Why your vote matters in municipal elections
NEW HANOVER COUNTY, NC (WWAY) — According to data from the North Carolina State Board of Elections, 74-percent of eligible voters in New Hanover County cast their ballots in the 2020 presidential election but only 19-percent participated in the municipal elections the year before.
What is the reason for the ultra-low turnout for local elections?
“The off-year election doesn’t have that partisan driver of say a President of the United States, Governor of North Carolina, Senator,” Cape Fear Community College Instructor of Political Science Nelson Beaulieu said. “There’s no real left or right pull and I think for some people that makes it a little less interesting.”
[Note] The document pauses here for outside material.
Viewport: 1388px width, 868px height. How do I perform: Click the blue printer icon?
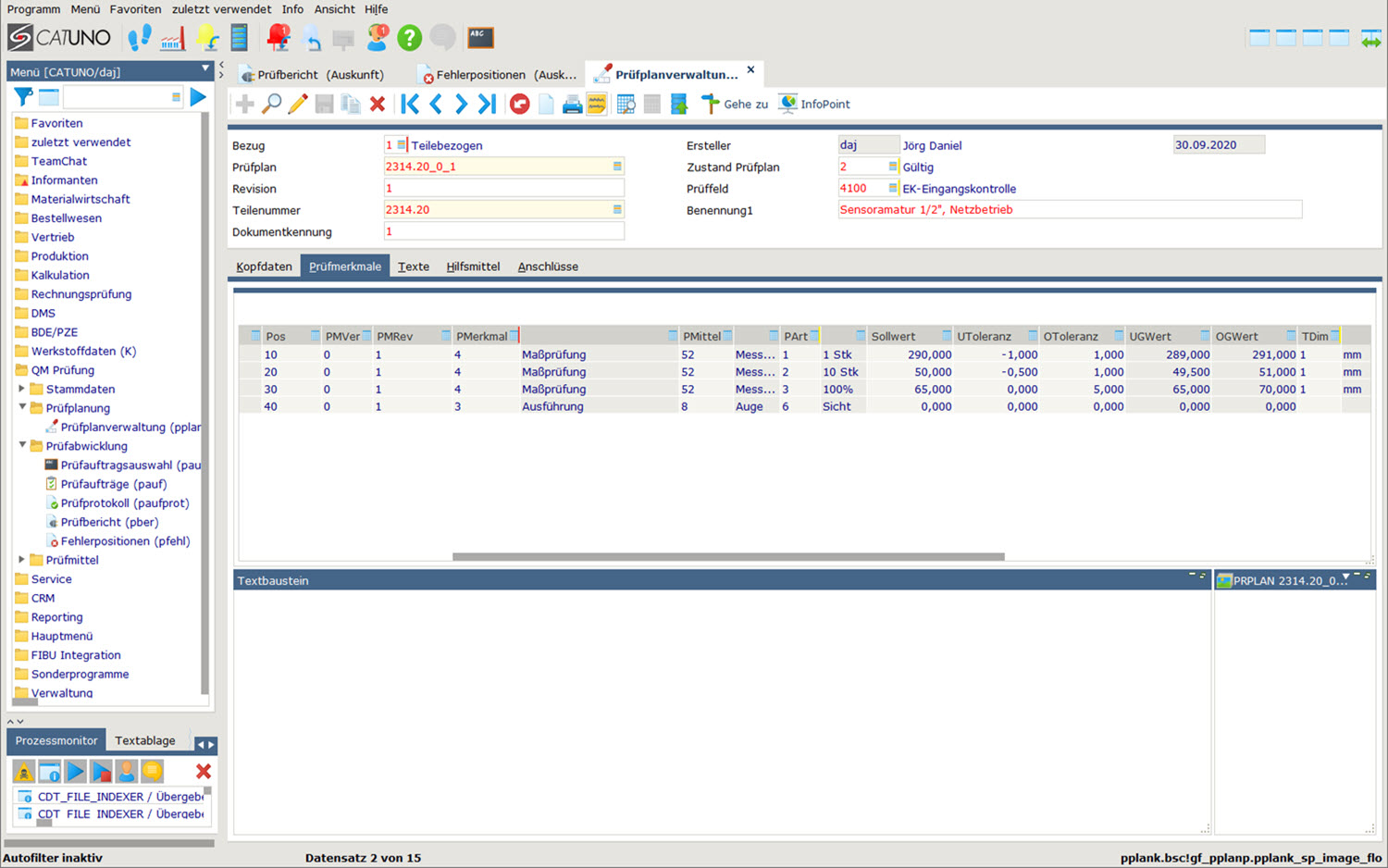[x=572, y=104]
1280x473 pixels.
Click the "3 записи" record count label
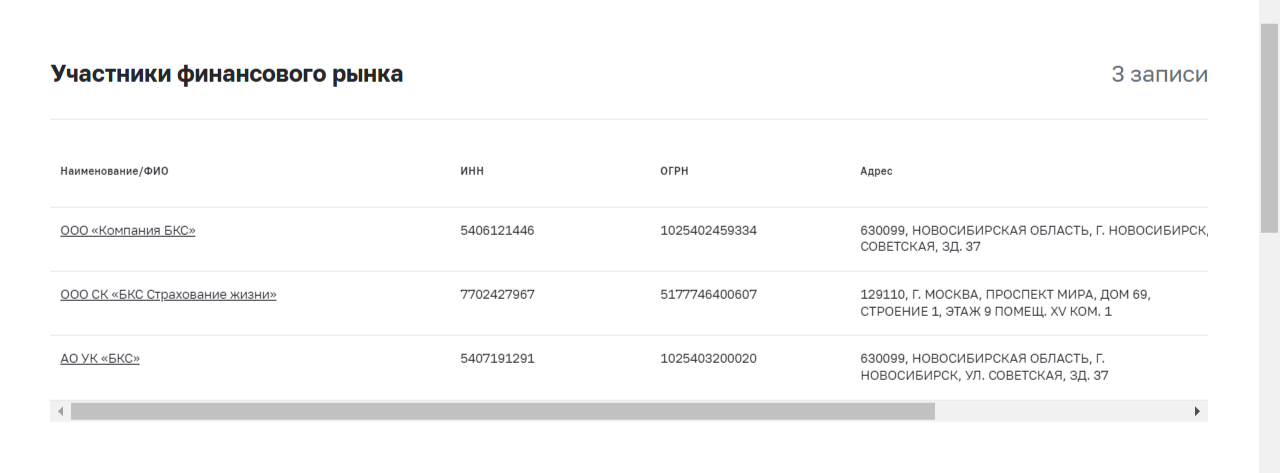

Beaulieu explained that in the 1970s, the North Carolina General Assembly voted to hold the municipal elections on the off-years. Before then, there was no law governing elections for mayor and city council in the state’s municipalities.
After the change, voter turnout plummeted. There was less interest, less education on the candidates and their platforms, and some people even wondered if the municipal government even mattered. Well, it does.
“What’s the biggest issue in Wilmington right now? I think a lot of people will tell you it’s affordable housing and so our local leaders have got to figure out, well how can we deal with the affordable housing crisis? How can we make homes cheaper if everyone wants to be here?” Beaulieu said.
“Where are they going to create the next big development or what are they going to do with traffic? These sorts of things, these issues actually impact you,” UNCW Assistant Professor and Political Scientist Dr. Nadine Gibson said.
The same issues exist today. Dr. Gibson they could be addressed by making it easier for voters to educate themselves on candidates with more groups creating informational pamphlets like the League of Women Voters’ non-partisan online voting guide.
“More organizations creating voter guides and letting people know what the candidates are all about,” Gibson said. “That would at least lower the cost associated with gathering information.”
Not only do the issues hit closer to home, but Dr. Gibson also said your vote goes further in local elections.
“With low turnout elections and with close elections, that’s where you can maximize your political power as an individual,” Dr. Gibson said.
According to data from the NC State Board of Elections, only 9-percent of North Carolinians have participated in this year’s municipal elections. As of Friday, the participation in the Cape Fear Area is as follows.
- Bladen County: 216 voters
- Brunswick County: 1,040 voters
- Columbus County: 86 voters
- New Hanover County: 4,099
- Pender County: 135
Early voting lasts until Friday, October 30 and Election Day is Tuesday, November 2. For information on where to cast your ballot, visit the NC State Board of Elections website.